Guy also talked about varnish on the hardwood floor and kitchen cabinets. There's carpet over the hardwood on main level that was laid in 1967, exposed hardwood upstairs. Both of those are going to be tested as well.

Hypothesizing here, say for a minute the trim isn't the issue and any leaded up toys are gone now, what other areas could be a source of lead that a baby just starting to crawl could ingest? He did start going outside once it warmed, but was never near the foundation. Only time he touched the ground was at least 15 feet from it.

I had water tested too, results came back <.005, to rule out the pipes.

House was built in 1960 and nothing has been done to it since 1967, in terms of interior decorating - which was carpet, window treatments along with wooden and metal horizontal blinds.


----------



## Startingover (Apr 18, 2012)

How do your son's level of lead compare with other kids his age in your neighborhood? 

What about foods or serving bowls?

What about his Daycare?


----------



## Startingover (Apr 18, 2012)

Another thing I'd do is get a 2nd opinion on the childs test and go someplace reputable. If the test and reading were done in an office, go somewhere where theres a good lab.


----------



## noquacks (Jun 5, 2010)

Chokingdogs said:


> Thanks. Guy I had come by mentioned it as a possibility, but qualified his statement by saying he doesn't ever recall seeing it.
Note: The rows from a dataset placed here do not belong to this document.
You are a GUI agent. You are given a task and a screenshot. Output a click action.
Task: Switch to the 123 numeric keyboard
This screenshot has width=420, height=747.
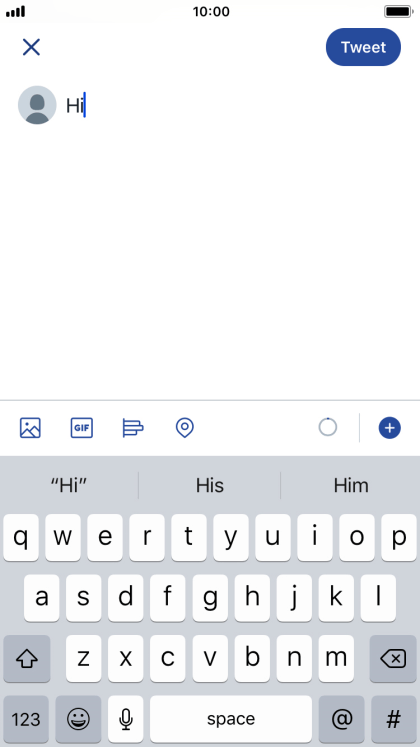point(26,718)
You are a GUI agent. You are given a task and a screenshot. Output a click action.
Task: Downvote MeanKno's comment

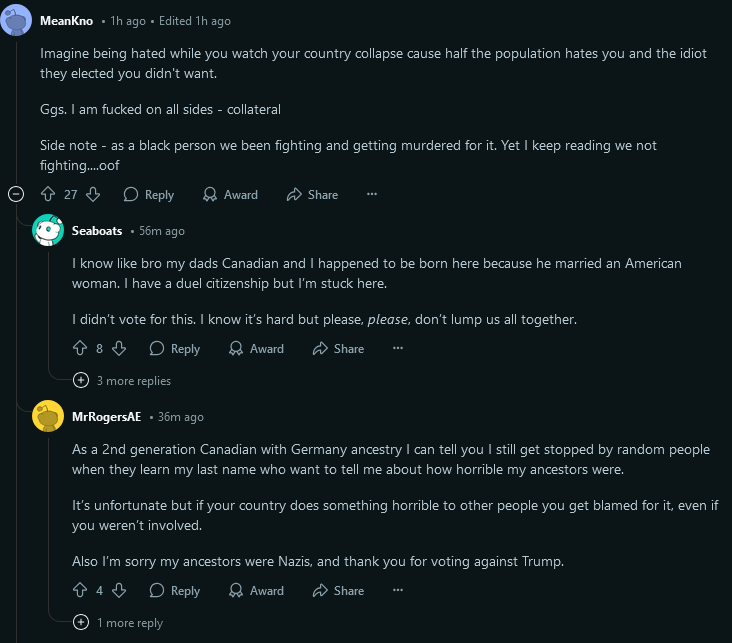[93, 194]
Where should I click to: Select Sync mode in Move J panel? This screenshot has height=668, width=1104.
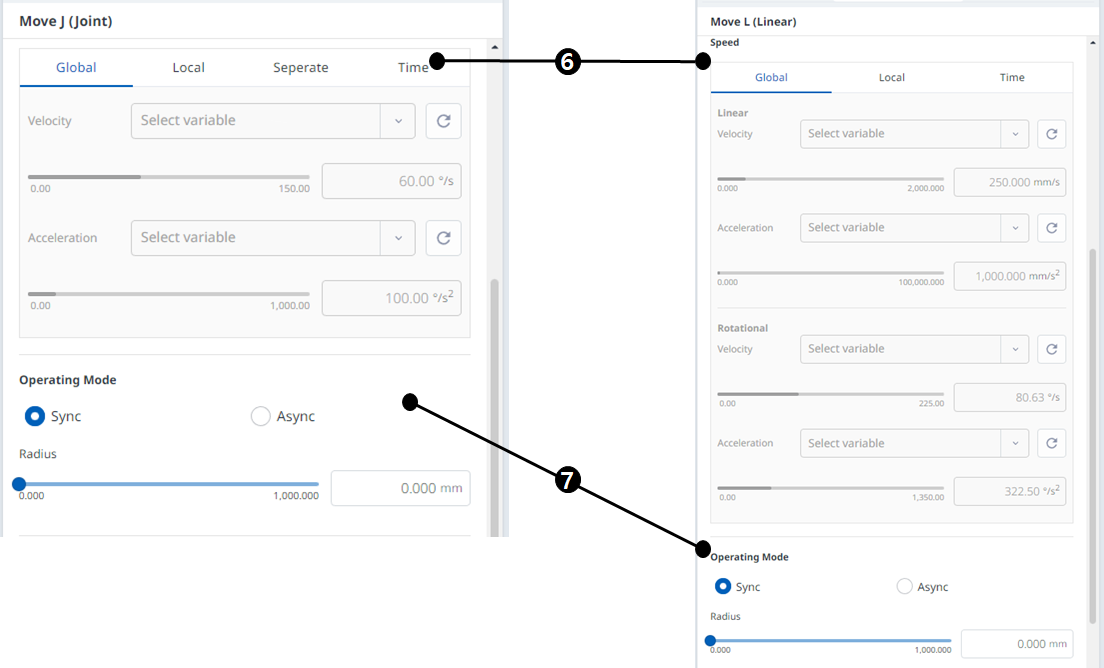35,416
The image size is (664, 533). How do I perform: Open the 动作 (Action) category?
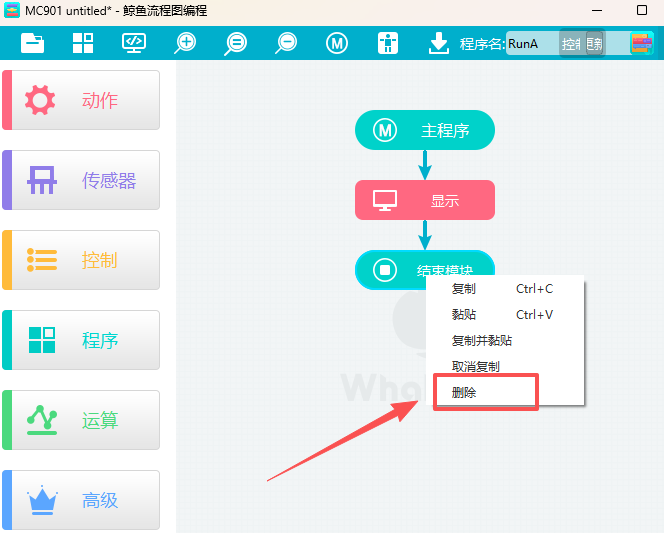(82, 100)
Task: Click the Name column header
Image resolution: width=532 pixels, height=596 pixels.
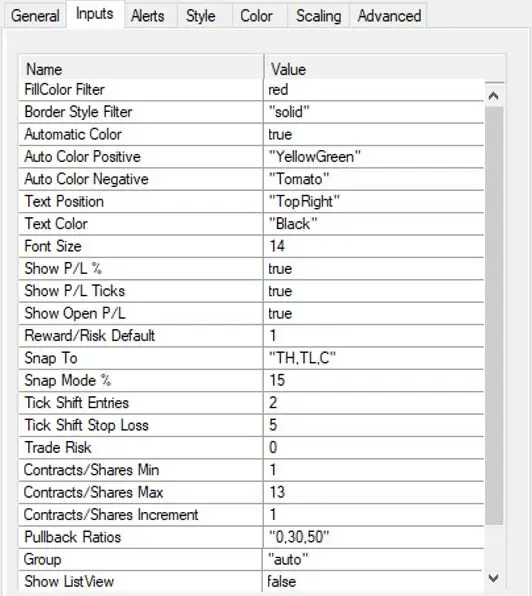Action: tap(141, 69)
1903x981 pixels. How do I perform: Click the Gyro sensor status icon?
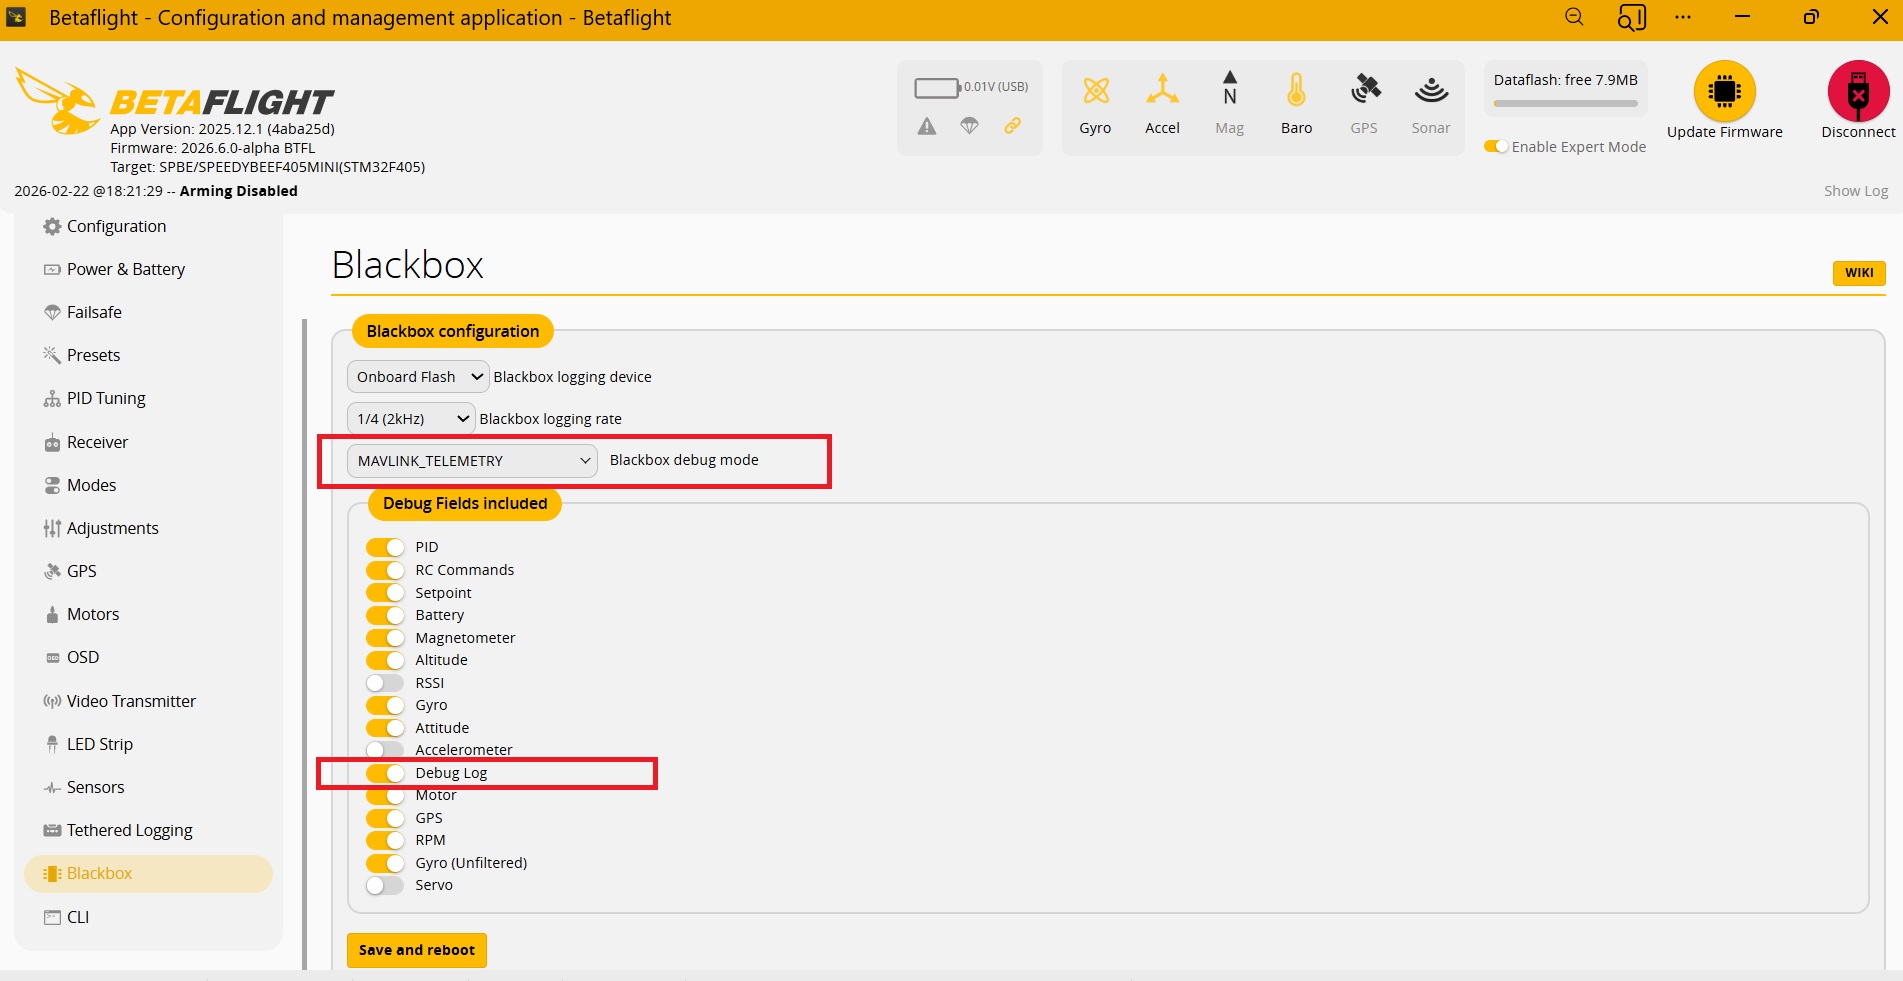(x=1096, y=91)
Flocked wallpaper is along hallway downstairs and up staircase, it's coming off, and falling right on the carpet. The flocking is a goldish color and the base color ( or glue? ) is greenish. The paper itself is a beige / ecru sort of color.
> 
> Son, by virtue of a heel prick test only, has lead in his system. Now trying to figure out where it could be coming from. I had two sections of trim tested and they came back with .19 and .13, but only trim was tested, walls and ceilings were not. This guy said most of the time he sees lead in interior trim and exterior paint, rare for it to be on walls around here. He also said paint is in excellent shape for it's age ( 1960 ), no peeling, flaking, chalking, delamination...
> 
> ...


These test results- of 0.19, 0.13, and 0.005- are meaningless as they do not include the units. Did they report to you the units?? ppm? ppb? ppt? I doubt it could be percent. Gotta find out.


----------



## Chokingdogs (Oct 27, 2012)

noquacks said:


> These test results- of 0.19, 0.13, and 0.005- are meaningless as they do not include the units. Did they report to you the units?? ppm? ppb? ppt? I doubt it could be percent. Gotta find out.


the water(pipes) test unit size was in mg/L, and the paint test didnt indicate a unit size, just the "lead concentration" column was % wt. the lab that did the tests said that indicates the presence of lead over the EPA limit of .05%wt.

just had another round of tests done - varnish on kitchen cabinets and hardwood floor, basement floor, wall paint and wallpaper.

all came back negative except......

the wallpaper! lol guy said the concentration was below the epa limit, but it was still there, and he thinks that's where it's coming from. the flocking currently falling, and had fallen for the past 50 years on to the carpet...baby crawling on carpet......

when I get the lab results in hard data I'll post them.


----------



## ratherbefishin' (Jun 16, 2007)

Wow, that's interesting. I started to have some second thoughts when you said it was gold colored, but I'm a little surprised at chrome yellow pigment in paper installed in 1960. No telling, though, when or where it was actually manufactured.
At least, now you know, and can get rid of it.:thumbsup:


----------